◆ Stored data:
※
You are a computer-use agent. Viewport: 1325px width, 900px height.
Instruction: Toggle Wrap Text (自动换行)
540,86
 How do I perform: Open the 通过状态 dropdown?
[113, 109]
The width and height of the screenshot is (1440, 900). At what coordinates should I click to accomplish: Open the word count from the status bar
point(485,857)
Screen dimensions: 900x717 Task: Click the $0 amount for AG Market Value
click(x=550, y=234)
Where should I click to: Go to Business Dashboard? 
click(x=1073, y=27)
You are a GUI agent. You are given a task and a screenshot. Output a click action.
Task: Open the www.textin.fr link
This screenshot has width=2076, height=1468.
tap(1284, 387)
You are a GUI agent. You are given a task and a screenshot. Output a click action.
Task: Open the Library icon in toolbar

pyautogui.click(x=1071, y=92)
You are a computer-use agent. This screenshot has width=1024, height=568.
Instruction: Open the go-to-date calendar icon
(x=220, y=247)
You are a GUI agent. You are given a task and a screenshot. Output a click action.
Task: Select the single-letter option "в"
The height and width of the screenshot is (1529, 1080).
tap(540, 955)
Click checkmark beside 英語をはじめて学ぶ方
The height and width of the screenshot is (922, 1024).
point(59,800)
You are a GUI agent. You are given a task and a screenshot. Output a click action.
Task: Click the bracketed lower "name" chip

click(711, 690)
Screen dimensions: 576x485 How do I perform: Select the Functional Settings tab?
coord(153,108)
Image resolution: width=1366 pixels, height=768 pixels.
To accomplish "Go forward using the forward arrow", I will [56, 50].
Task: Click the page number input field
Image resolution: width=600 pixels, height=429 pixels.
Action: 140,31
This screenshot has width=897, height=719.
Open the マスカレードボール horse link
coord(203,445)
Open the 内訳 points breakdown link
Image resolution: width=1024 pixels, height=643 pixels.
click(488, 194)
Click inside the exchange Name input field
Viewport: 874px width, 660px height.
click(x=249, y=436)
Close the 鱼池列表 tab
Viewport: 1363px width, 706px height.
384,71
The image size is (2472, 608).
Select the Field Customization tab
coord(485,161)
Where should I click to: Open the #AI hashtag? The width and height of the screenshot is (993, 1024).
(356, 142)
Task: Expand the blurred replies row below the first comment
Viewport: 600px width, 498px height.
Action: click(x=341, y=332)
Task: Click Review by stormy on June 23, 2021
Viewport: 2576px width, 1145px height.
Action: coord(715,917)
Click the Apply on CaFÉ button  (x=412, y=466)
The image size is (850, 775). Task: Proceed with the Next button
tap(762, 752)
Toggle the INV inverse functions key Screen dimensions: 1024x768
※
◆ WHAT YOU NEED TO DO: Return only those lines that run from the one containing "Viewport: 600px width, 498px height." through the end of the entries, keeping each exactly as written.

◆ TASK ANSWER:
Viewport: 600px width, 498px height.
Action: click(x=341, y=332)
Task: Click Review by stormy on June 23, 2021
Viewport: 2576px width, 1145px height.
Action: coord(715,917)
Click the Apply on CaFÉ button  (x=412, y=466)
The image size is (850, 775). Task: Proceed with the Next button
tap(762, 752)
Toggle the INV inverse functions key Screen dimensions: 1024x768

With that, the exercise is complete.